E’ così bello pensarti lì, ora che pronunci il tuo discorso di fronte agli “Immortali”, la prima fra tutte, l’unica per ora che ha dimostrato che cambiare si può, si deve. Non preoccuparti dei loro no, e dei nostri, non spaventarti dei loro attacchi, trattieni la rabbia e passa oltre. Continua, continua a pensare a ciò che tu dici, senza lasciarti distrarre da quei ronzii, non spazientirti.
Non mi trattengo più, mi sono messa a correre di qua e di là, se così si può dire. Non c’è spazio abbastanza per contenere la mia gioia.
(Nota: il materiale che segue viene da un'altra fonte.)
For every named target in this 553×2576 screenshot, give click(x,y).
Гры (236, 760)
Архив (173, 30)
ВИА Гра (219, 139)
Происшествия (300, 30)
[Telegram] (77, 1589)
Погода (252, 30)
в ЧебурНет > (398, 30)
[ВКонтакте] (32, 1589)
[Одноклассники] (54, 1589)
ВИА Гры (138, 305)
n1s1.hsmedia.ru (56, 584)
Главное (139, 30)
E’ così facile, adesso, vederti per quello che sei, puntigliosa, insoddisfatta di quello che hai scritto, mai convinta di comprendere fino in fondo ciò che regali generosa. Fidati di me, almeno una volta, continua.
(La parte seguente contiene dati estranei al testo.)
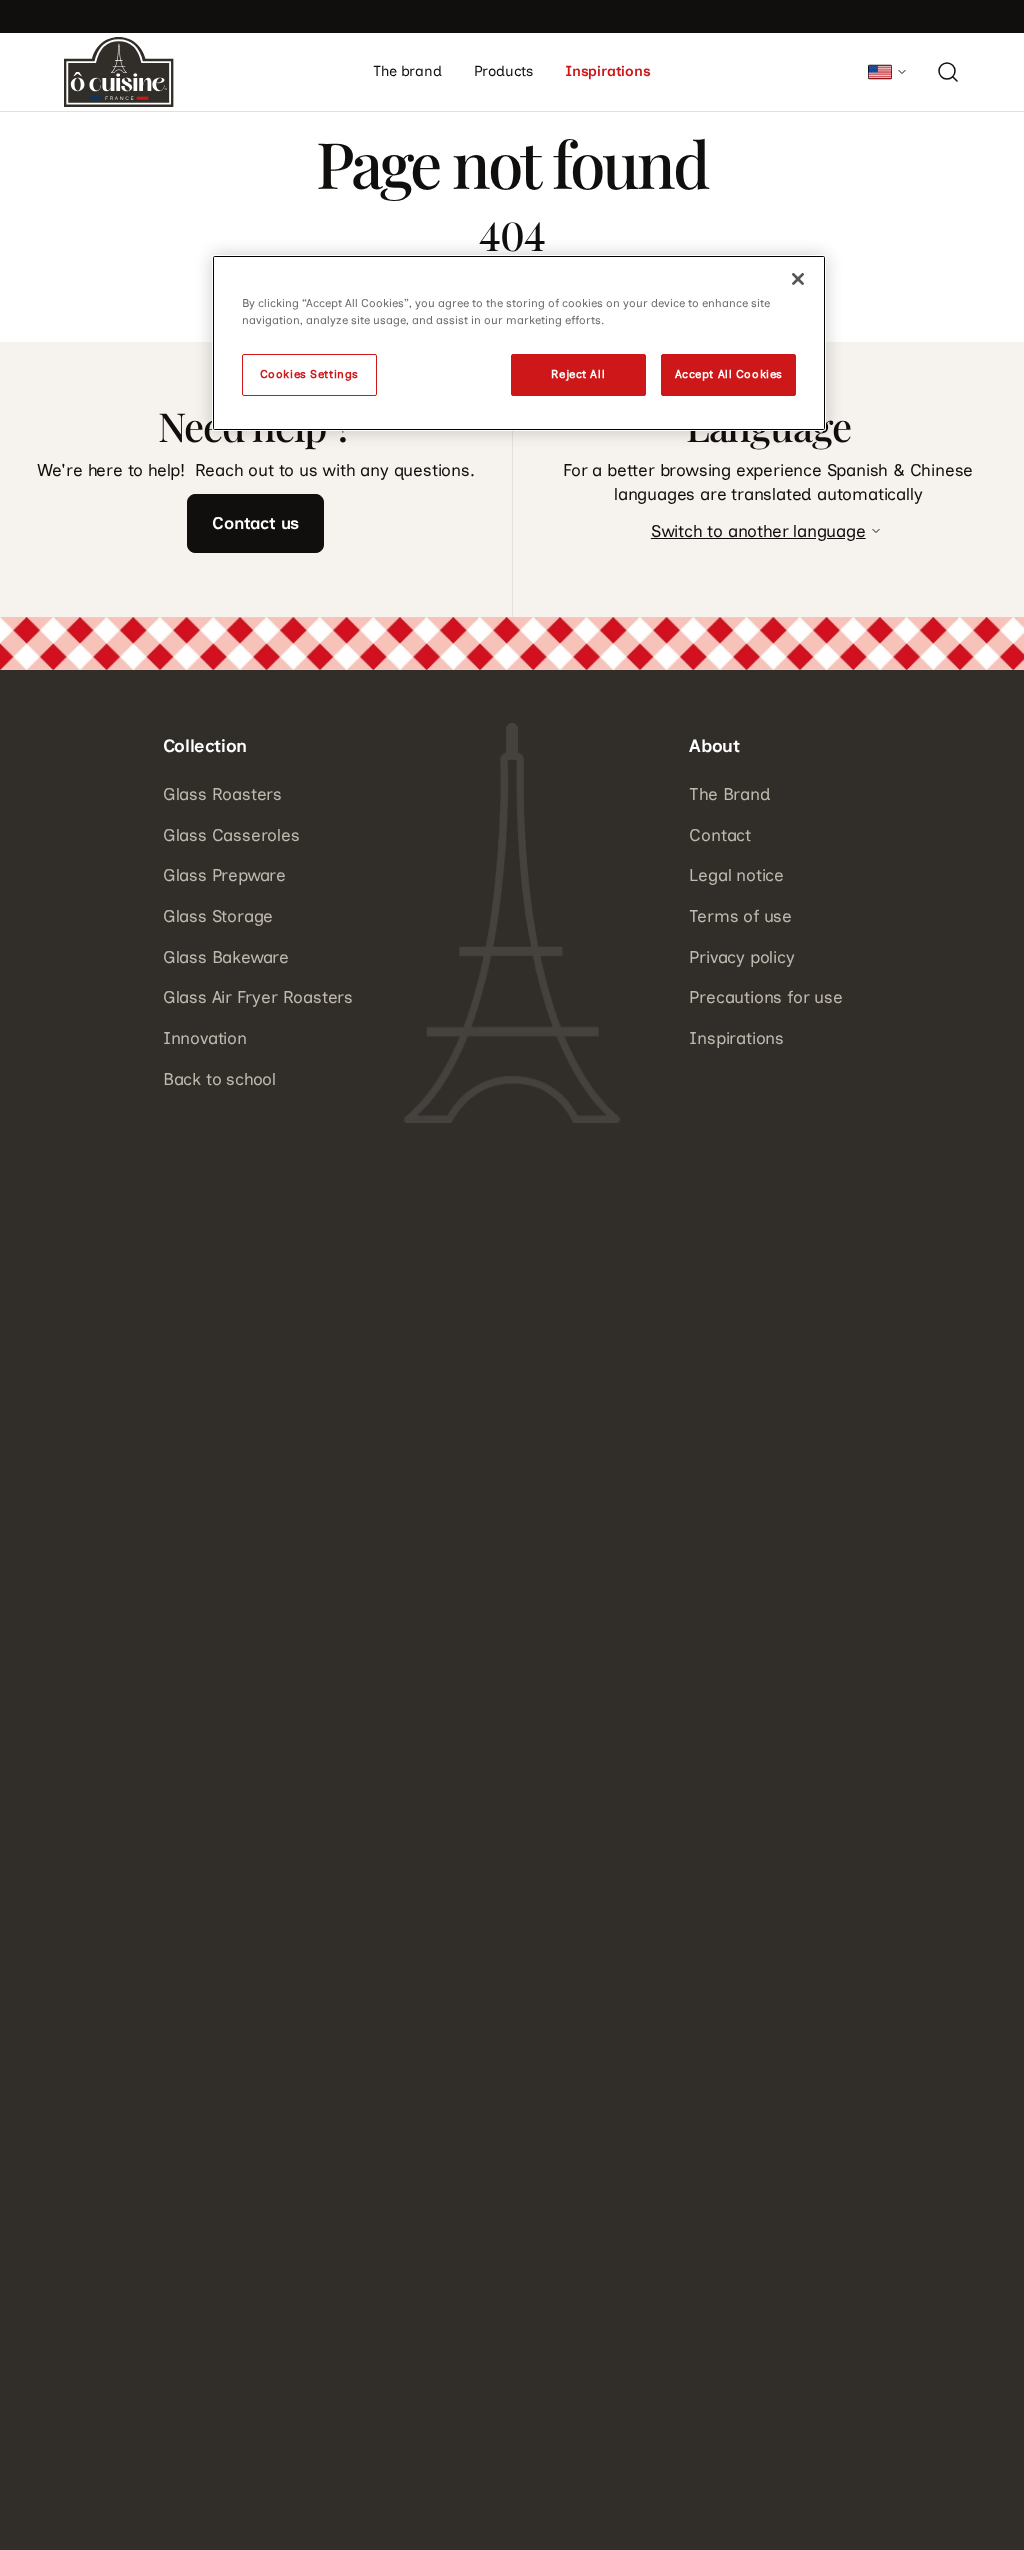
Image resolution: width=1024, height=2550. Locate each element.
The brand (407, 71)
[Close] (798, 279)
Dopo tutto quel vagare, dopo quell’insaziabile ansia di conoscere l’altro, ci siamo arenate qui in riva all’oceano, aspettando di far pace tra noi, di uscire al largo con una barchetta di giunco, di remare infine per il verso giusto. Non siamo mai state l’una per l’altra nelle piccole cose, ma è di noi due unite fino in fondo che mi piace pensare. Il sovrapporsi dei nostri volti in un’unica immagine, quasi a non distinguere, se potessi crederci, la nostra anima diversa.
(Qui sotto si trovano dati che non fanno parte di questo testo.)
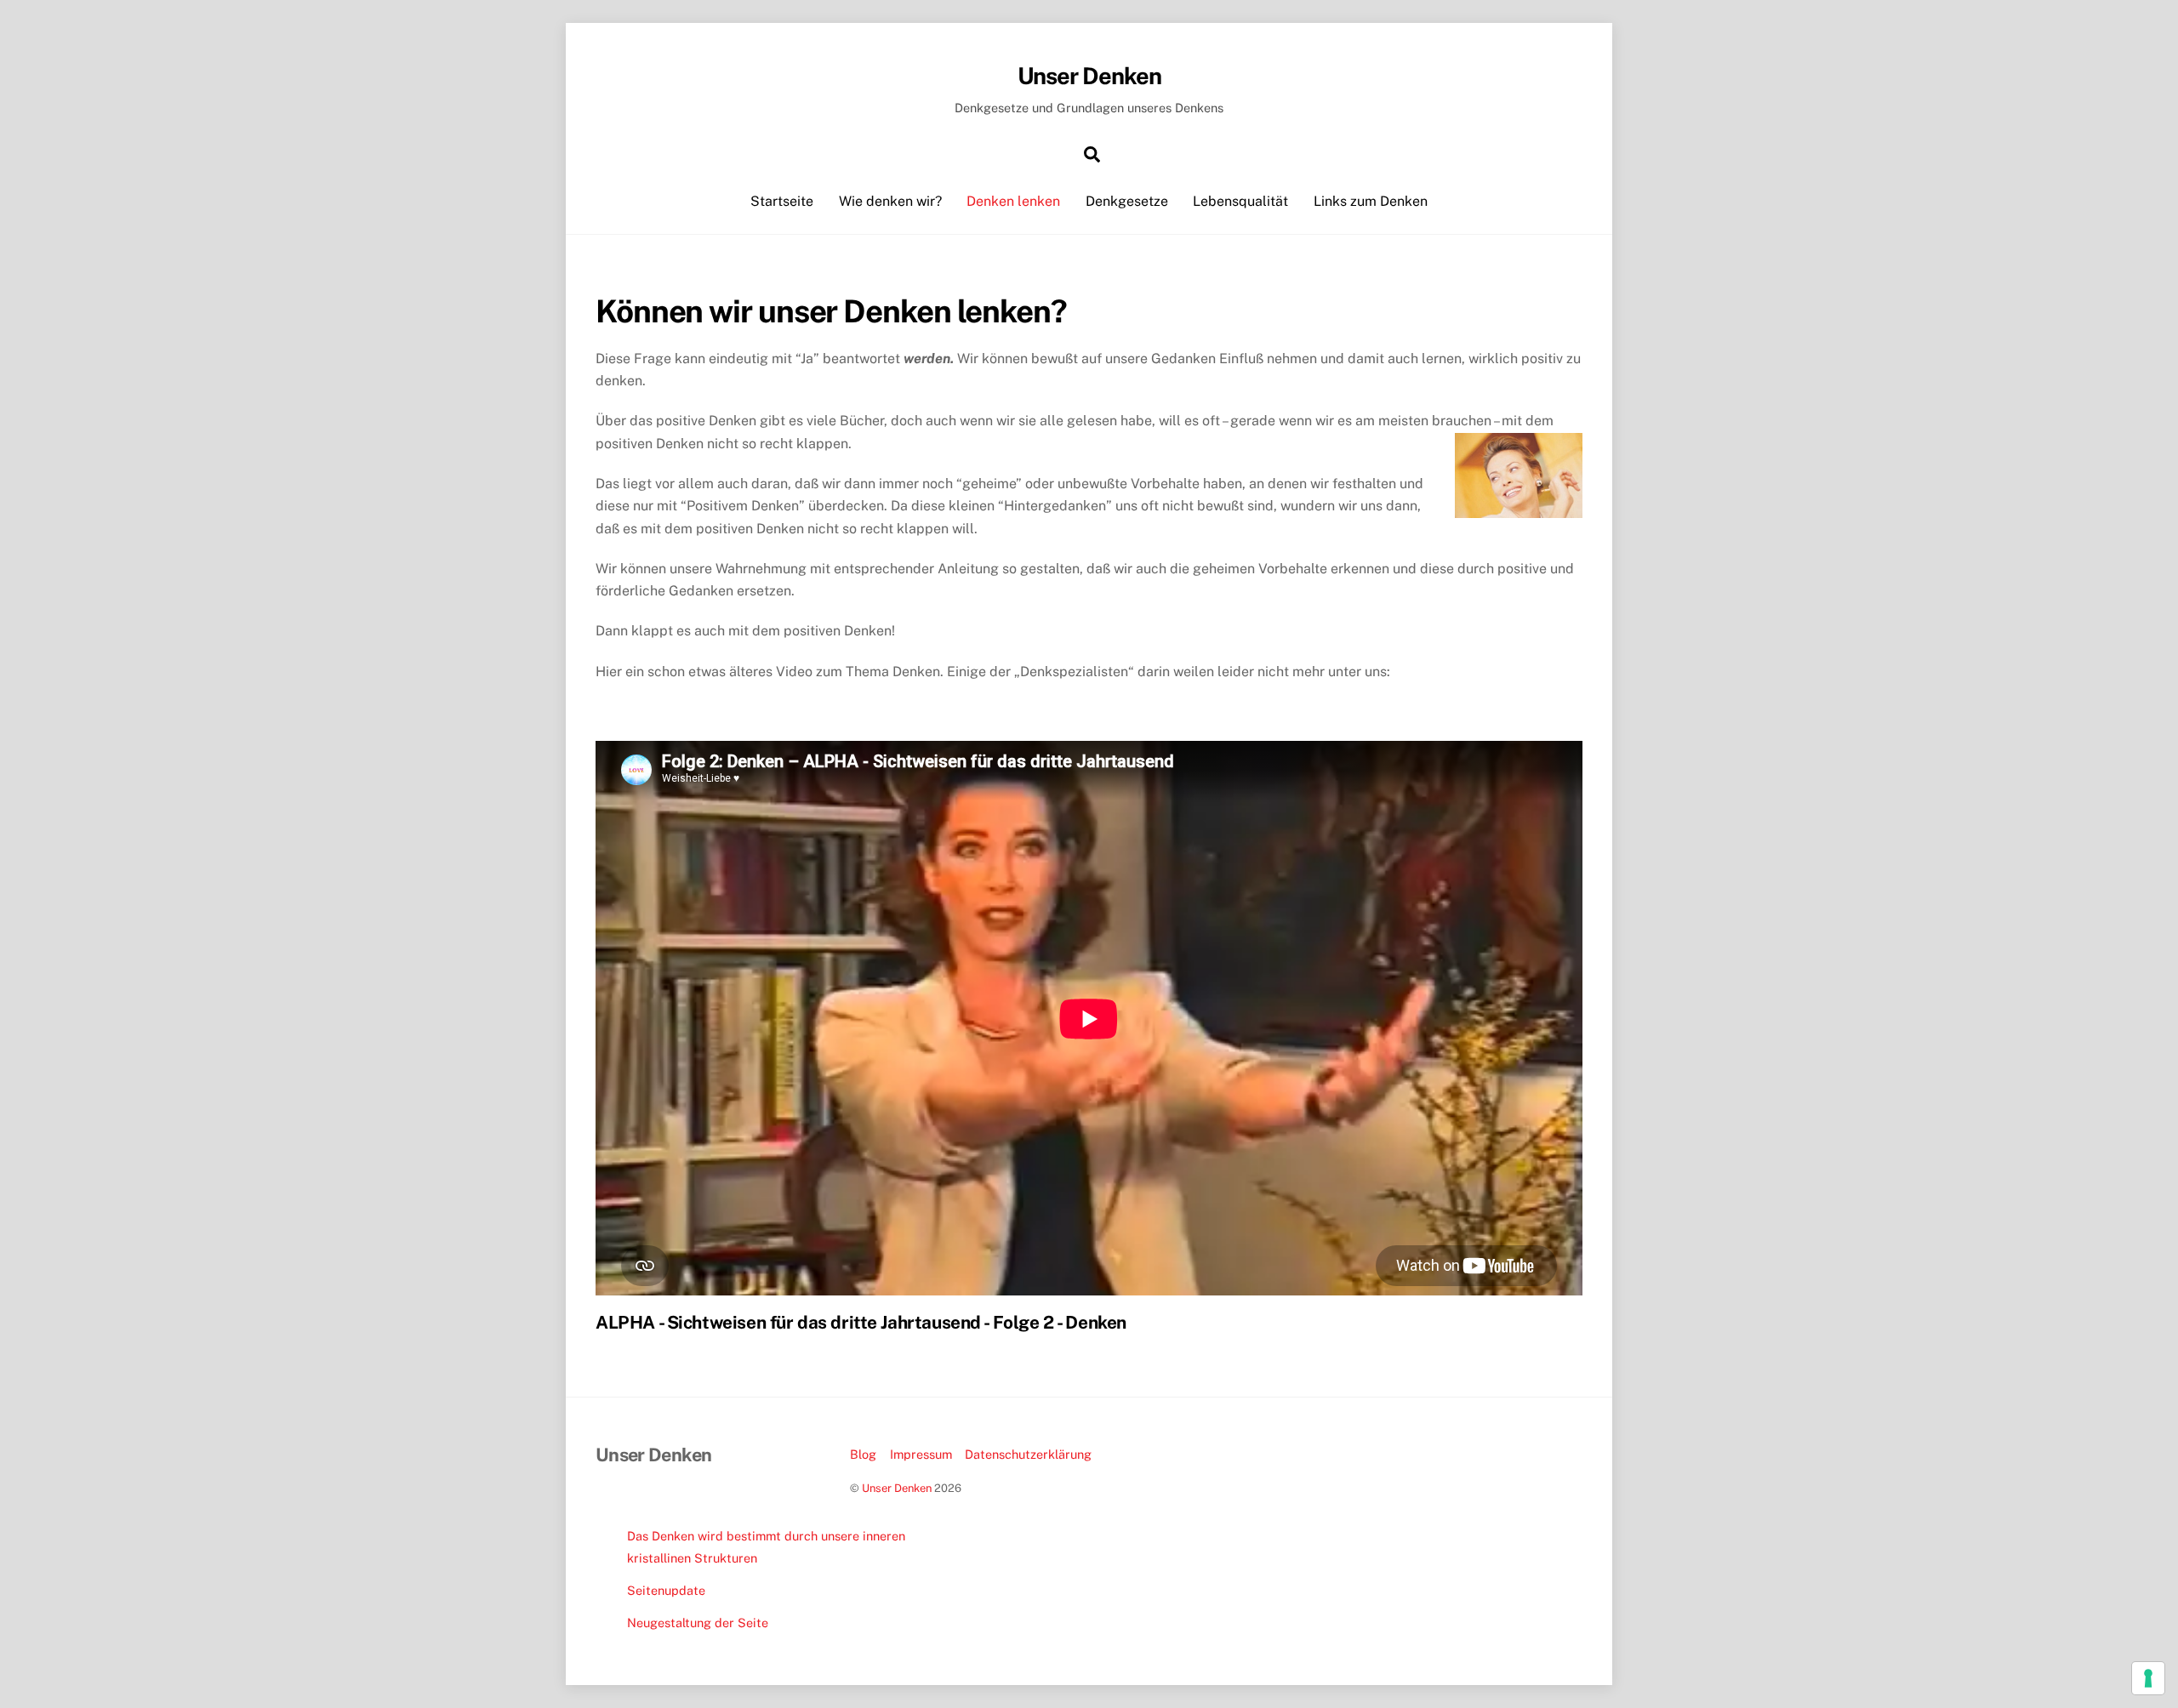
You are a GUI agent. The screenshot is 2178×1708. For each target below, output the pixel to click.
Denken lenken (1013, 201)
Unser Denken (897, 1488)
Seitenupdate (666, 1590)
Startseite (781, 201)
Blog (863, 1454)
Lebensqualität (1240, 201)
Ci siamo divisi i compiti, io i lavori domestici, tu il giardino in fiore, noi l’ascoltare delle voci dei pini e dei cedri quando il vento finalmente tace. Presto riprenderemo di nuovo a sorriderci di fronte al sole che scende all’orizzonte. Corro, corro e rido, grido e allargo le braccia, mi spingo più avanti, respiro forte, chiudo gli occhi e solo così ti vedo. Come potrò mai farti sapere quello che provo adesso, io che non sono mai riuscita a dirtelo in faccia. Sono passati solo alcuni attimi dall’ultima volta. Eppure mi sembrano troppi Marguerite, un’eternità per poter dirti ancora, brava.